# GIVEN RECORDS
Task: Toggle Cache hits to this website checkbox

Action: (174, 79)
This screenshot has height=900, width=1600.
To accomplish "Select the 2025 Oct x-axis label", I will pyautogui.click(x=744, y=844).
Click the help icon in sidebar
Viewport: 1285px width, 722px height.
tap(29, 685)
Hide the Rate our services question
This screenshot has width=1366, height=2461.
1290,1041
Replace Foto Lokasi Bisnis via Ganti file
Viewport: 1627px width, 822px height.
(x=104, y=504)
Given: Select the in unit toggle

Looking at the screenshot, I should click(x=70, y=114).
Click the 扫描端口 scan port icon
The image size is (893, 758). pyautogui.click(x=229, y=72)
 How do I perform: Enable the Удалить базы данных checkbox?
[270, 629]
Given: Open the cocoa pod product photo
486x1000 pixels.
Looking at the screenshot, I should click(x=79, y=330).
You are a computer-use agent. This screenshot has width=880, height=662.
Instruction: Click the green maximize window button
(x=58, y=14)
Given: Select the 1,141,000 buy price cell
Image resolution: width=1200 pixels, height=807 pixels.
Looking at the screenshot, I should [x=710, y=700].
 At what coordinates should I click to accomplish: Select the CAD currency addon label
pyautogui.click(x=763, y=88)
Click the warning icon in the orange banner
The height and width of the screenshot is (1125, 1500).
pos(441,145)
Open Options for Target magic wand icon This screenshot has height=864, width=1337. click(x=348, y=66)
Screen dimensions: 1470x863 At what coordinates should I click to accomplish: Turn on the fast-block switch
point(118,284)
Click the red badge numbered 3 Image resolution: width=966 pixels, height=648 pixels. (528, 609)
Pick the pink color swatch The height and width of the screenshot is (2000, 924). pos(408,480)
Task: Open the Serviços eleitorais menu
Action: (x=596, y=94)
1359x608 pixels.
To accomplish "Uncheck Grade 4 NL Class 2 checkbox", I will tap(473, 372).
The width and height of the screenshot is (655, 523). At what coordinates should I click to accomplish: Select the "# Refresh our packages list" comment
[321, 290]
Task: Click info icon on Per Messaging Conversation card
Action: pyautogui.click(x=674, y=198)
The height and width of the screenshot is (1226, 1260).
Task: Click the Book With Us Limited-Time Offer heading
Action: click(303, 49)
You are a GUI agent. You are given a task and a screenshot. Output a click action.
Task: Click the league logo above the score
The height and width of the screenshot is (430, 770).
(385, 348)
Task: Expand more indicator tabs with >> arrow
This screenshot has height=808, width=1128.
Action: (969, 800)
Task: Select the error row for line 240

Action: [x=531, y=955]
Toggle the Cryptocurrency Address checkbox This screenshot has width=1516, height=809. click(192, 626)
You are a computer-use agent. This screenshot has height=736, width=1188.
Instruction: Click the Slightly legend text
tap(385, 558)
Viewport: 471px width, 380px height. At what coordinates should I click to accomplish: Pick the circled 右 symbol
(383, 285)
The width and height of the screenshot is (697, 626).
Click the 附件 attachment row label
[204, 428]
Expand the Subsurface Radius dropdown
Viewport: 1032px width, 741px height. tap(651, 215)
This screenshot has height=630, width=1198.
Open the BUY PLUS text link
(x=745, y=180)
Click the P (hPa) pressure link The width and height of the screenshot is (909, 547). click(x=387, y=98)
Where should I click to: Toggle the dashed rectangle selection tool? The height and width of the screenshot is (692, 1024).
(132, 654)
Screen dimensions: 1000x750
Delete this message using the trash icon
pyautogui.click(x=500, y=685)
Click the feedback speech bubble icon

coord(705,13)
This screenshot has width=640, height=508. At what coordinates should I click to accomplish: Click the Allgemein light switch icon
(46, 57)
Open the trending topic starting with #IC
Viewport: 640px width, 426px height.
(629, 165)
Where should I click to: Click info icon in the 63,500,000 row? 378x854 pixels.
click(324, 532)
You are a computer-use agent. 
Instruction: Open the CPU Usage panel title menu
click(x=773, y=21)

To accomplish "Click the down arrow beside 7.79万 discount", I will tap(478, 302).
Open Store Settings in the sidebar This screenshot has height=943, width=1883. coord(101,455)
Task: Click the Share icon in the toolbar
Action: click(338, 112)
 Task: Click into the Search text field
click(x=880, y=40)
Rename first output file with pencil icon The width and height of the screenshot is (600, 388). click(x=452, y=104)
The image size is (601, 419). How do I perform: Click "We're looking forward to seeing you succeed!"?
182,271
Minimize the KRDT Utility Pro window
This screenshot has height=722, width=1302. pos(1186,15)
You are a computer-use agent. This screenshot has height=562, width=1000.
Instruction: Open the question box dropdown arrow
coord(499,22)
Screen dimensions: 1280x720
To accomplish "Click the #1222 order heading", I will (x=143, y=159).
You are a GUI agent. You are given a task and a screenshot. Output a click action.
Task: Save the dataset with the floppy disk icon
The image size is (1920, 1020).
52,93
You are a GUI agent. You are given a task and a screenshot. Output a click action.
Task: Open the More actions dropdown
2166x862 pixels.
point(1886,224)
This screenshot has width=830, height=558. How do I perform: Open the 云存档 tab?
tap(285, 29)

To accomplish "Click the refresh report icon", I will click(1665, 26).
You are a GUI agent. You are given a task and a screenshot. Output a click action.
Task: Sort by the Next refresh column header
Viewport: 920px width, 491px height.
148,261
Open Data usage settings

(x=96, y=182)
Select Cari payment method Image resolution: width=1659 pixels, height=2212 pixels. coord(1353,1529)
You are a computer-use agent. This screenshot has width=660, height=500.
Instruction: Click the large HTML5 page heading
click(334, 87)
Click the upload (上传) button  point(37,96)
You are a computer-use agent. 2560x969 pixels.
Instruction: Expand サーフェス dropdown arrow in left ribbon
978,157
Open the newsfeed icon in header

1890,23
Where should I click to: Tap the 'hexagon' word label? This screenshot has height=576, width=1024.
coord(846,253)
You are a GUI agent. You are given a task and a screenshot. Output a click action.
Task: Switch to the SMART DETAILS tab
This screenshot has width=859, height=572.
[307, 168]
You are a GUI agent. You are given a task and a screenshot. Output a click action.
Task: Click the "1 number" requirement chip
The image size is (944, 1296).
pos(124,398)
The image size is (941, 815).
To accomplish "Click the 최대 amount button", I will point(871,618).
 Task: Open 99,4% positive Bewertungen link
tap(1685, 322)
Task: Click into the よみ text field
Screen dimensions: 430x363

# WHAT YOU ARE ASKED TO DO
Return all lines in the entries above that carry the word "computer".

# RESULT OF THE EXERCISE
You are a computer-use agent. This screenshot has width=880, height=662.
You are a computer-use agent. This screenshot has height=736, width=1188.
You are a computer-use agent. 
You are a computer-use agent. This screenshot has height=562, width=1000.
You are a computer-use agent. This screenshot has width=660, height=500.
You are a computer-use agent. 2560x969 pixels.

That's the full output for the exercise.